While the Inquisitor’s question hadn’t been intended to seem like a joke, it did have the unintentional effect of rousing the rest of the squad from their silence.

“It would be nice if they did. It would make these missions a lot less complicated. If nothing else, we would not need half nude Eldar around to show us the way in,” Brother Revee chuckled.

“I did not think you were attracted by the flesh of the Xenos, Brother Revee. Perhaps when this is over, you will ask her to your quarters so you can see what she has not already shown us all,” Brother Graphin teased as he passed his Battle-Brother and gave him a sharp slap on the shoulder.

‘Good…’ the Inquisitor thought to himself as he turned away from them to catch up with their guild, ‘They are starting to loosen up.’

“Through this tunnel,” Aeliel said loud enough for everyone to hear, “we will find the remains of the vessel that brought my people here many generations ago. Within it you will find the relic you seek.”

The Inquisitor could feel the tension lifting as the girl revealed that their little jaunt through the landscape was coming to an end and his goal was close to being achieved. Lucian moved toward the entrance, only to stop short when the Eldar stepped in his way. His first reaction to her sudden obstruction was that she was going to prove herself to be an enemy after all. The Inquisitor even went so far as to reach for his plasma weapon, which put all of the Astartes behind him on alert.

Aeliel didn’t reach for her weapons, but she did gaze at him with the same defiant eyes that she’d had when he first met her. Lucian stopped just short of taking the weapon in his hand and waited.
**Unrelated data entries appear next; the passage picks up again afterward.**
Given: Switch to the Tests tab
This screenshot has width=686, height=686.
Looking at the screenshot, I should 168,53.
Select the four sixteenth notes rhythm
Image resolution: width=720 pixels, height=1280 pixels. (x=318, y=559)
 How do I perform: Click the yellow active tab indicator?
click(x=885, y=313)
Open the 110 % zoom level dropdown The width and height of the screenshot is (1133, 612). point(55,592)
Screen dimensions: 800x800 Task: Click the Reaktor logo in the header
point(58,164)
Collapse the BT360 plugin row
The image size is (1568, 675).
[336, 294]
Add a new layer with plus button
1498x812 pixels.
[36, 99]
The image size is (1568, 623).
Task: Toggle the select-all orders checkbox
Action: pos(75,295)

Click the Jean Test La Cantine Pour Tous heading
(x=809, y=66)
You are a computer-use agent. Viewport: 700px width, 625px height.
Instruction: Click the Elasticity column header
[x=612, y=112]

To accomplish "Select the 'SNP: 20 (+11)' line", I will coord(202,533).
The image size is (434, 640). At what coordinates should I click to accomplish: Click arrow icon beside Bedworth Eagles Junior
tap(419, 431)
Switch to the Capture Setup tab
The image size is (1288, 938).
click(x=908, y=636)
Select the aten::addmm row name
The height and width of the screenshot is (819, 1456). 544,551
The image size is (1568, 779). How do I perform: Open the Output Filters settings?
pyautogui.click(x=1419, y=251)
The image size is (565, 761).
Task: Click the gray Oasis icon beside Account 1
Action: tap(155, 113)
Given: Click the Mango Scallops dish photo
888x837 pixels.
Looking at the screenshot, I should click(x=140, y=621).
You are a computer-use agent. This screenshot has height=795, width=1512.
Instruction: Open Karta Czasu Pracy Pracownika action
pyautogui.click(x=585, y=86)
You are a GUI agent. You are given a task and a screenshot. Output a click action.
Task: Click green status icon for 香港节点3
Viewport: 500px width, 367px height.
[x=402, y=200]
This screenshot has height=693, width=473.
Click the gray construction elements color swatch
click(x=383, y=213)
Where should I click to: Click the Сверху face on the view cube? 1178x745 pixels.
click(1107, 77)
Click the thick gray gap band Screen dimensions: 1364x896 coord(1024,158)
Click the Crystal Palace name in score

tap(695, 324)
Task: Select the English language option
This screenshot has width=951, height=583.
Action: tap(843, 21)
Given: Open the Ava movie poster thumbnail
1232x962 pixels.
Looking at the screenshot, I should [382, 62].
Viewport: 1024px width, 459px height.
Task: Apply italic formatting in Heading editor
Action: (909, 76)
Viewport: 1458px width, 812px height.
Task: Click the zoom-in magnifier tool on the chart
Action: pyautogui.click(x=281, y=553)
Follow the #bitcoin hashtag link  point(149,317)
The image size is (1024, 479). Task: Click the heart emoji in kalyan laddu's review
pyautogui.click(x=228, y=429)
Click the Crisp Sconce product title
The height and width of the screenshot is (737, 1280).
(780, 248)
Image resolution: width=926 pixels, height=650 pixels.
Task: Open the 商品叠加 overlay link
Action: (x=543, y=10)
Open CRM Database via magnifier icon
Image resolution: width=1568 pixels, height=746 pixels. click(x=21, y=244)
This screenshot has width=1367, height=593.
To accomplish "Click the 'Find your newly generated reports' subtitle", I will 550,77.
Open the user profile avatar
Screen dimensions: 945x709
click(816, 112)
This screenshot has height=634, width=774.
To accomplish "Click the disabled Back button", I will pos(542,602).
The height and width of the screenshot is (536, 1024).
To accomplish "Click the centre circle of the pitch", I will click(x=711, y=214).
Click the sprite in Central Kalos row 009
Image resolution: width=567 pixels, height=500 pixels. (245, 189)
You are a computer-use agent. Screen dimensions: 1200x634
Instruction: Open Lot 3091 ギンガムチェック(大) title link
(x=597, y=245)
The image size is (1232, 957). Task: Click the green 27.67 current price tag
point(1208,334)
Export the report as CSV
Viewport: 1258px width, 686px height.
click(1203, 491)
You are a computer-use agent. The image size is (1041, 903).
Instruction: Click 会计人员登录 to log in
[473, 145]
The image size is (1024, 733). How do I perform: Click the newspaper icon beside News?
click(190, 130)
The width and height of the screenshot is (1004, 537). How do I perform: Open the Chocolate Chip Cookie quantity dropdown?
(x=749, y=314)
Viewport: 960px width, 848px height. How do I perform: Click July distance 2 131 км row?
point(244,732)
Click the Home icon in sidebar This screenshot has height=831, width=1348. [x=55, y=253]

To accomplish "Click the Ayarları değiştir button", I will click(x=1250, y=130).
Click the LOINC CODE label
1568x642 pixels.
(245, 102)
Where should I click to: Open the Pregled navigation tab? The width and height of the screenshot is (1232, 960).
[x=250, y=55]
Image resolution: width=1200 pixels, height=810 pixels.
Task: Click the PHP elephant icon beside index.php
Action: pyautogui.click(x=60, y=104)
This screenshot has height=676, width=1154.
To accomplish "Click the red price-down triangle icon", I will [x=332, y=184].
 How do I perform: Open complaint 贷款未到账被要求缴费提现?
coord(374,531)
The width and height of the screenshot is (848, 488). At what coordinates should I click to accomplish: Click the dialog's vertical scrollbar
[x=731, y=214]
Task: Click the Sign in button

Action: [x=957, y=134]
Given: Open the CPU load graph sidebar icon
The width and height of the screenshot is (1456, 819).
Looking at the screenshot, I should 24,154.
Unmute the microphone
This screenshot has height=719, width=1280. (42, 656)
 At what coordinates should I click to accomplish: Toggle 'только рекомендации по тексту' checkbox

Tense seconds passed before the girl finally sucked in a deep breath, as if she were preparing herself for what it was she had to say.

“When you have the relic, I want to come with you away from here,” Aeliel declared.

“You want us to take you back to your village?” the Inquisitor asked in a puzzled tone.

“No, Lucian… I want to go with you away from this world. I have no place here. The dreams have not come to me since I saw you. Before the dream that brought you here, I had many of them, I felt connected to the village, my people, my life here. Now that you are here, I have no further purpose here…” the Eldar said in a languishing sort of tone.

Whether it was the way she said it or what she had actually said, something inside the Inquisitor stirred. Be it sympathy or some strange sort of connection to her plight, Lucian couldn’t be sure. In fact, he couldn’t truly be sure that he could refuse her at that moment. The conflict that broke out between his head and his heart was more than he was prepared to deal with at that very moment.

“We will see what comes to pass,” Inquisitor Andiron replied, doing his best to skirt the issue without actually having to put voice to a refusal or an acceptance. As if to test her resolve, Lucian stepped forward, and then passed beyond her without her attempting to block him again and without the demand for a straight answer.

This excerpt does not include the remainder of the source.